Benchmarking Nvidia's RTX Neural Texture Compression tech that can reduce VRAM usage by over 80%
Posted by RTcore@reddit | hardware | View on Reddit | 67 comments
jocnews@reddit
Where are the redditors denying that it will lead to huge FPS drops because the tech makes one of the most basic operations of game graphics overly expensive?
Vushivushi@reddit
GPU vendors obviously want to sell more compute and less VRAM and unfortunately with DRAM contract ASPs approaching $15/GB, the tradeoff is a must.
Even 2GB of VRAM saved could allow for a 10% larger GPU die and surely that's enough to offset the overhead. The rest goes to their margins.
FrogNoPants@reddit
It is cool but I'll just ignore it until hardware support is widely available and inference on sample is performant enough to make the default. Inference on load is not worth the quality loss and encode time when I can just do that offline.
Humble-Effect-4873@reddit
According to developers' Q&A at GDC, current NTC uses FP8 for both the RTX 40 and 50 series, but the 50 series actually supports FP4. After the next-generation 60 series is released, could NTC and DLSS suddenly announce support for FP4? The 50 series might be able to reduce performance loss by nearly half.
MonoShadow@reddit
Decompress on sample + dlss does slow down the test scene by quite a bit.

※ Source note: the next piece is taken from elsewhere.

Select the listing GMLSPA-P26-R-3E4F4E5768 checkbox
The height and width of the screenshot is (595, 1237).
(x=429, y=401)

Decompress on load doesn't fix VRAM limitations. And the tech introduces noise into the scene for DLSS to clean up while DLSS also runs on the same Tensor Cores as Neural compression.

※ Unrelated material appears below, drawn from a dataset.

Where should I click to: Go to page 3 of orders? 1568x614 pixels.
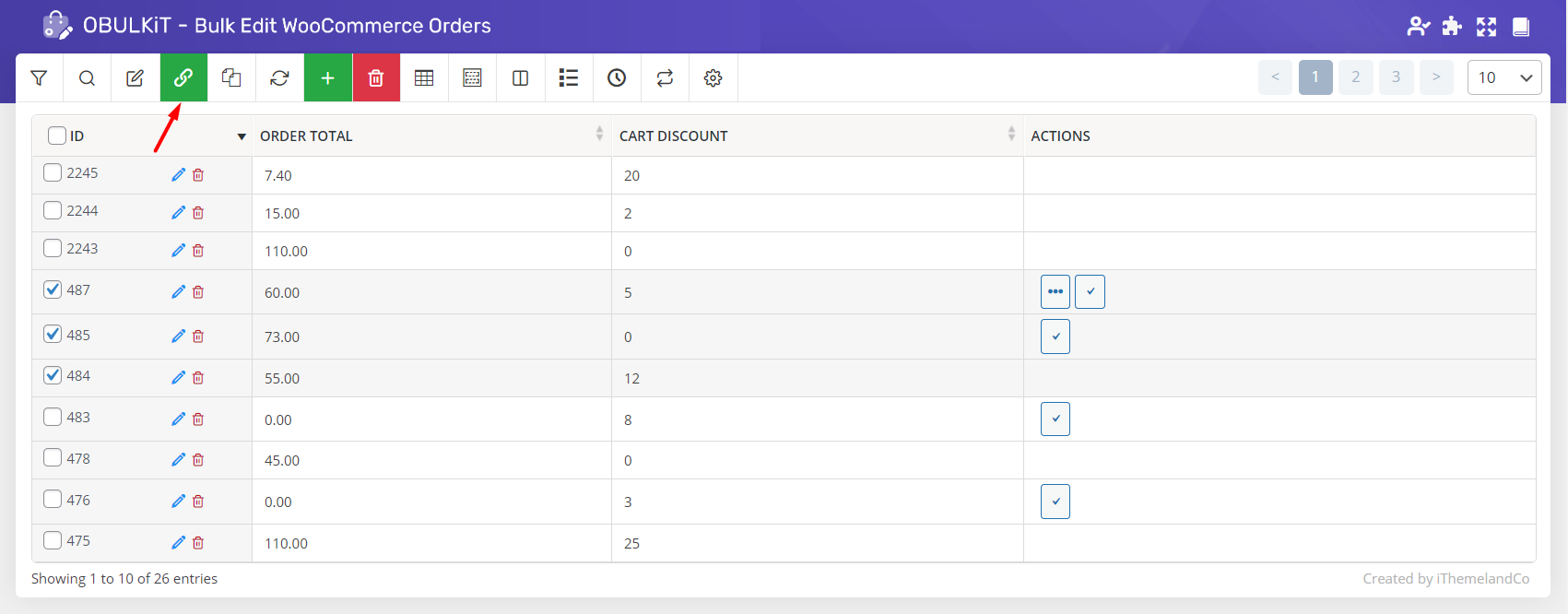(x=1396, y=77)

Nice article overall, a shame 2000 and 3000 series weren't tested. Those cards have much slower tensor cores. Apparently it is also available to other vendors via DX Cooperative Vectors, so testing this on Intel or AMD might be interesting as well.
gorion@reddit
my test from 6months ago:
ObjectivelyLink@reddit
That’s pretty massive no? At that point you’d rather drop settings surely. 5.4 is big overheard
read_volatile@reddit
Indeed which is why it’s not recommended to use inference-on-sample on cards prior to Ada
ObjectivelyLink@reddit
Looks like a situation where I bet this technology saves maybe the 4060 n up and this is where we’ll see the big cut off for 2nd and 3rd series rtx it least the lower end cards.
read_volatile@reddit
DLSSG and RR already showed they’ve been comfortable using FP8 without caring about leaving older cards behind. I’m imagining they’ll do the same thing with DLSS 5 by using NVFP4
ObjectivelyLink@reddit
Yeah but dlss 4.5 isn’t great until you hit it least the 3080 10gb. It might work but the cost to performance will be big. It won’t save the cards that’s need it like a 3070.
Devatator_@reddit
Yeah on the GitHub repo it's written tha the oldest card they tested it on was a 2000 series card, kinda interested in how that performs
tarmacjd@reddit
It’ll be interesting to see how they proceed with the different ‚modes‘. I only understood half of the article, but if they can find the right balance of compression it could be promising.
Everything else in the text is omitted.